À ce sujet, il aurait été instructif, que Raymond Jean, professeur de lettres modernes à l'université de Provence, ne se contentât point de rapprocher des convulsions "diaboliques" le phénomène hystérique, étudié par Freud et par Charcot. Certes il cite les phases classiques de ces manifestations et les relie, mais il outrepasse le sens lorsqu'ill écrit : "que cela prenne éventuellement la forme d'un cirque, l'adjectif de clownique utilisé par Charcot pour décrire une certaine phase de l'accès le confirmerait assez bien..." (p 128).
En effet, j'aimerais assez que cette étrange étymologie me fût précisée, dans la mesure où confondre "clownique" et "clonique" ouvre un registre inadéquat. L'adjectif adéquat est "clonique" et se rapporte en effet à des mouvements agités (du grec klonos et du latin clonus) qui est le terme exact rapporté à ces mouvements existant certes dans l'hystérie, mais aussi dans l'épilepsie, ou des situations normales comme le clonus de la rotule.
En réalité, c'est Huysmans, qui, dans Là-bas, utilise le mot "clownerie" en l'attribuant à Charcot, dans un dialogue entre Durtal et des Hermies.
Ici le littéraire, tout passionnant et érudit qu'il soit, mérite un peu d'aide, dans un ouvrage de cette sorte. Je reconnais cependant, à titre personnel, avoir assisté à une grande séance d'hystérie collective qui évoquait un grand cirque, et pas celui de Closterman.
Également, une de ces pauvres héroïnes, à un moment, rejette par la bouche une boule de saleté et de poils, qui est expliquée dans le texte par les conditions d'hygiène de l'époque. Cela me semble insuffisant, et devrait plutôt correspondre à un bézoard, amas de matières dans l'estomac, pour lequel on a évoqué des origines diverses, mais qui, dans ce cas particulier, doit faire évoquer une ingestion volontaire.

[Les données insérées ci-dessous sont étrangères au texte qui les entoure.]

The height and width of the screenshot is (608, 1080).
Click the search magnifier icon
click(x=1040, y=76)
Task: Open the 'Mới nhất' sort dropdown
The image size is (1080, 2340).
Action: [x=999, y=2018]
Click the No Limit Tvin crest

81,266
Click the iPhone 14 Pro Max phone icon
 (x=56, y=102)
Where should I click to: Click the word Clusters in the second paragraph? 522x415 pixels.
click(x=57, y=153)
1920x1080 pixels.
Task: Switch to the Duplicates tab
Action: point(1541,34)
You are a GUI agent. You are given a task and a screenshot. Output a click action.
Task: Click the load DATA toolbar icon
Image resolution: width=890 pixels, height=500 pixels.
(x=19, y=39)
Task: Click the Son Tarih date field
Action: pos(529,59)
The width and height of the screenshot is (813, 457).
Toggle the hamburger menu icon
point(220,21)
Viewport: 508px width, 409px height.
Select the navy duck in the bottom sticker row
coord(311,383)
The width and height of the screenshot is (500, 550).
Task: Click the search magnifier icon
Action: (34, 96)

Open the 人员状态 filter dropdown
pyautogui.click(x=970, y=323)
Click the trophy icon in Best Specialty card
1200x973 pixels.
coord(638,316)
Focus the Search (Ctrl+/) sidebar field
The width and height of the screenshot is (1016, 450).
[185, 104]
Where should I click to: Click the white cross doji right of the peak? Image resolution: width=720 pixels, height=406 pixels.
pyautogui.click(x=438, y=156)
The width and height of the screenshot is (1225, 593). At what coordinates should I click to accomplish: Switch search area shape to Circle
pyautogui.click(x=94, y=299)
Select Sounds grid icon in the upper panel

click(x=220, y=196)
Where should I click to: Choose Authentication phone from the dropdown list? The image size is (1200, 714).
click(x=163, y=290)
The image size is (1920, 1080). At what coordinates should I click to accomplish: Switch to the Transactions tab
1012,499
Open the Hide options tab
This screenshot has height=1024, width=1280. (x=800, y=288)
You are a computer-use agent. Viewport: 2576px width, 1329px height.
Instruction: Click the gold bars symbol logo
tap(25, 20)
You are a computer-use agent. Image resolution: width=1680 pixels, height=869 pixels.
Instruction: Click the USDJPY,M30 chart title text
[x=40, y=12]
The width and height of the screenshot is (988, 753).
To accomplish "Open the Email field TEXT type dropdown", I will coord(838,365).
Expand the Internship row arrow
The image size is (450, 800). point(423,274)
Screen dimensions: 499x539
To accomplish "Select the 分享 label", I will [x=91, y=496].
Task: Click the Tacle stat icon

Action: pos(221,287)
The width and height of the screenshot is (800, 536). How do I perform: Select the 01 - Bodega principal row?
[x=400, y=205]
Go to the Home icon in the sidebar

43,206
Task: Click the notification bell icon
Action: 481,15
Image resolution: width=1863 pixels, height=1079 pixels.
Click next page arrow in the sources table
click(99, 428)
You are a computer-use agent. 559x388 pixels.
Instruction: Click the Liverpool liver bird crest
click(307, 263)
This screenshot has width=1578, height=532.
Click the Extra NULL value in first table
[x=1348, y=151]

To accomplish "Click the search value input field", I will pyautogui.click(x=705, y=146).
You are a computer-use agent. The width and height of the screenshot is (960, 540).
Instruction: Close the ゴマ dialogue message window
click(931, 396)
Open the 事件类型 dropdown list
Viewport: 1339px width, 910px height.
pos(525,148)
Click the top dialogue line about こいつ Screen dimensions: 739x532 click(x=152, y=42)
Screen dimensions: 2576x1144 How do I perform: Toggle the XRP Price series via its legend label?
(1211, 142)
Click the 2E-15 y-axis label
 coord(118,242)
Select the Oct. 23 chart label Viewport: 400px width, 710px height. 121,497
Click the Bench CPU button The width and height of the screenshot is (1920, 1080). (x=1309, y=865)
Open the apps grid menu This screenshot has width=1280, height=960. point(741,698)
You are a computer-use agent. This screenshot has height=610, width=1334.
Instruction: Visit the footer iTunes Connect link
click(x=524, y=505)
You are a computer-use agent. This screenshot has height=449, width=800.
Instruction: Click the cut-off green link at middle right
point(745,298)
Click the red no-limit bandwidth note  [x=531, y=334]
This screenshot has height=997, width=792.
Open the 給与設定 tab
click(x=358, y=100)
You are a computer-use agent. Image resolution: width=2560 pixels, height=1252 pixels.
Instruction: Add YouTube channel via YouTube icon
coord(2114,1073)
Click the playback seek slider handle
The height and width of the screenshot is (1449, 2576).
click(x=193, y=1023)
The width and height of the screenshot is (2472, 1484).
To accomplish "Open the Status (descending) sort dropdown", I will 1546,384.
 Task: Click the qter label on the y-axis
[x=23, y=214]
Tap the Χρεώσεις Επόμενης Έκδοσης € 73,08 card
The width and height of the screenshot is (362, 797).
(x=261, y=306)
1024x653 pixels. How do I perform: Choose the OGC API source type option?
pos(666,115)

Outre ces éléments qui nécessitent une lecture divergente, le texte mériterait d'être complété par une autre explication que celle des craintes de nos ancêtres.
On pourrait en rester là, et se gausser des temps anciens, en se jurant bien que nous, avec notre modernité et notre démocratie... Allons, ce ne serait pas sérieux. Que le diable existe ou non, des familles voient des diables, des foules en voient d'autres, des procès en sorcellerie existent toujours, périodiquement fustigés, périodiquement repris. Il suffit que les conditions soient réunies, et en ce domaine, les témoignages ne manquent pas, à qui voudrait bien se pencher sur des faits récents, présentés sous d'autres accoutrements, mais où les grands inquisiteurs ont simplement changé de discours et de robes.